On one side stands India’s foreign policy in the era of Bharatiya Janata Party, whose focus has been on visibility at the cost of ambiguity. The idea behind this policy has been to project India as a global major power through summits, prominent alignments, and association with high-level institutions. The logic behind the whole exercise is very straightforward. Size and technological growth will make India diplomatically significant.

But global diplomacy does not operate on an assumption. It operates on access. Access to adversaries. Access to neutral channels. Access to conversations that cannot be spoken publicly.

Despite being the world’s fifth-largest economy and a key Indo-Pacific partner of the United States, India was absent from all meaningful mediation layers of the US-Iran process. It neither hosted exploratory dialogue nor served as a discreet intermediary. More importantly, it was not even perceived as a viable neutral actor by either Washington or Tehran. This is the critical failure: not exclusion by others, but irrelevance by perception.

The situation of Pakistan, however, is paradoxical yet educational for others. It has a shaky economy, balance of payments crises, and continues to be dependent on foreign financial aid. The country has, however, managed to retain one diplomatic card that India has slowly lost—the card of strategic ambiguity. Pakistan is neither part of a single geopolitical bloc nor entirely excluded from competing ones. This allows it to function as a trust connector in fragmented crisis environments.

Pakistan’s reported role as mediator should be understood in this narrow but crucial sense: not as a peacemaker, but as a permissible conduit in a system where few actors are trusted by both sides simultaneously.

India, meanwhile, has moved in the opposite direction. It has been stuck in a quagmire of a fabricated global image that it has been feeding to its domestic audience. Its growing strategic convergence with Western positions, particularly on West Asian security alignments, has strengthened bilateral partnerships but reduced its acceptability as an independent interlocutor. In regions like the Middle East, neutrality is not a moral category; it is a functional requirement for mediation. Once a state is perceived as aligned, its ability to mediate across adversaries collapses.

The rhetoric of leadership has expanded faster than the infrastructure of mediation. India speaks as a stakeholder in the global order, but rarely acts as an indispensable broker in global disorder. It is present at the summits where outcomes are announced, but absent from the corridors where outcomes are shaped.

Where India represents structured alignment and strategic visibility, Pakistan represents fragmented connectivity and transactional access. One is designed for projection; the other dictates the informal diplomacy. One dominates headlines; the other occasionally appears in negotiation circuits that never reach public acknowledgment until after outcomes are secured.

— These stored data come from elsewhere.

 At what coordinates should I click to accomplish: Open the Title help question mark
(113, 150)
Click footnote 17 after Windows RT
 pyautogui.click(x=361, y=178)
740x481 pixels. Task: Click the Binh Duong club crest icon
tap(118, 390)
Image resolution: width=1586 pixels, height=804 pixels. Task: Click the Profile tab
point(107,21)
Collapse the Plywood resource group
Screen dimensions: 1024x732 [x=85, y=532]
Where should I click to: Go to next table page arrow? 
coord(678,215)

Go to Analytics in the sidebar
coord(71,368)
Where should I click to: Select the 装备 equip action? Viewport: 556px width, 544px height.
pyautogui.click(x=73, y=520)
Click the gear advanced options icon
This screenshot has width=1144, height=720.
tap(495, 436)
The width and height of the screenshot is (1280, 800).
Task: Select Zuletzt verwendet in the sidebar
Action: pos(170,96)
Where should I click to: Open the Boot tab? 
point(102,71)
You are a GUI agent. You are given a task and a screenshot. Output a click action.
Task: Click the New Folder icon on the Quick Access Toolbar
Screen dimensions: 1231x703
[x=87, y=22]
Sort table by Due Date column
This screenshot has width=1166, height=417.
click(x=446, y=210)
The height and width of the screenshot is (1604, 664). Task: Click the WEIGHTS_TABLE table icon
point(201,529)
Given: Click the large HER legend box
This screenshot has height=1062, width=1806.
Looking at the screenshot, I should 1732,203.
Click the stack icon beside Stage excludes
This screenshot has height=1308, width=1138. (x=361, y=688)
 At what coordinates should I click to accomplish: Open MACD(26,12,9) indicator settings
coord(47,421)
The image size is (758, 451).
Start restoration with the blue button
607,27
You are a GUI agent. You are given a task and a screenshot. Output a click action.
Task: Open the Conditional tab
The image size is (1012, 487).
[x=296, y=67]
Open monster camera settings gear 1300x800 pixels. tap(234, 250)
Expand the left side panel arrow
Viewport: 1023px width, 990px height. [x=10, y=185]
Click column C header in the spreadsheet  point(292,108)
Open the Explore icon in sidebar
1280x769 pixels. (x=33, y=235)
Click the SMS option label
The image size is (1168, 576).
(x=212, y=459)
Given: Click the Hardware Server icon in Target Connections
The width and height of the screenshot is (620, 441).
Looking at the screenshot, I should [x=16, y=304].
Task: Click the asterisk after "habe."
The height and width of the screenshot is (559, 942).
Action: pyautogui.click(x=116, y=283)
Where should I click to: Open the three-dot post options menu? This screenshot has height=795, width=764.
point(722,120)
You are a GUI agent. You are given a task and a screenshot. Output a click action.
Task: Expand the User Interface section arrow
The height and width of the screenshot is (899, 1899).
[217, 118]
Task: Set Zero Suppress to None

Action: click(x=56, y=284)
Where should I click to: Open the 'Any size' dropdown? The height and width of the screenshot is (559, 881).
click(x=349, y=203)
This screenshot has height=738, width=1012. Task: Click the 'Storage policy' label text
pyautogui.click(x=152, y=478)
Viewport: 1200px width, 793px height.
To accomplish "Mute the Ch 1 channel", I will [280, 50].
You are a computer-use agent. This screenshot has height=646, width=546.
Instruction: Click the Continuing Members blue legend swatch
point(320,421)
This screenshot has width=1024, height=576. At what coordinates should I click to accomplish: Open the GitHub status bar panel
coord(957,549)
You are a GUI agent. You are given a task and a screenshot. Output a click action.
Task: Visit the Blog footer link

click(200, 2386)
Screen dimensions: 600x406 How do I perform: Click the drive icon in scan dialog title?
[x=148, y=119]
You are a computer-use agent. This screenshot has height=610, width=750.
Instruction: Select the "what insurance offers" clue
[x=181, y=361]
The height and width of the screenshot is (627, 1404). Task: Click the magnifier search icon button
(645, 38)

The uncomfortable implication for Indian foreign policy is not that Pakistan is “overtaking” it in any comprehensive sense. Pakistan is not shaping the global order. But it is intermittently shaping access to parts of it. And in diplomacy, access often precedes influence.

India’s challenge is therefore not capability. It is the acceptability and the inability to break the bubble of a fake global image. Until that image is introspected, India will continue to appear as a power that speaks at the global table, while its rivals are the ones quietly helping set it.

The US-Iran détente may eventually be remembered as another step in cautious de-escalation between two adversaries. But it also exposes a sharper asymmetry closer to home: between a country that proclaims global leadership and another that, at least intermittently, is still trusted to facilitate global communication when silence is no longer an option.

And in that gap between proclamation and participation lies the real story of South Asia’s diplomatic divide.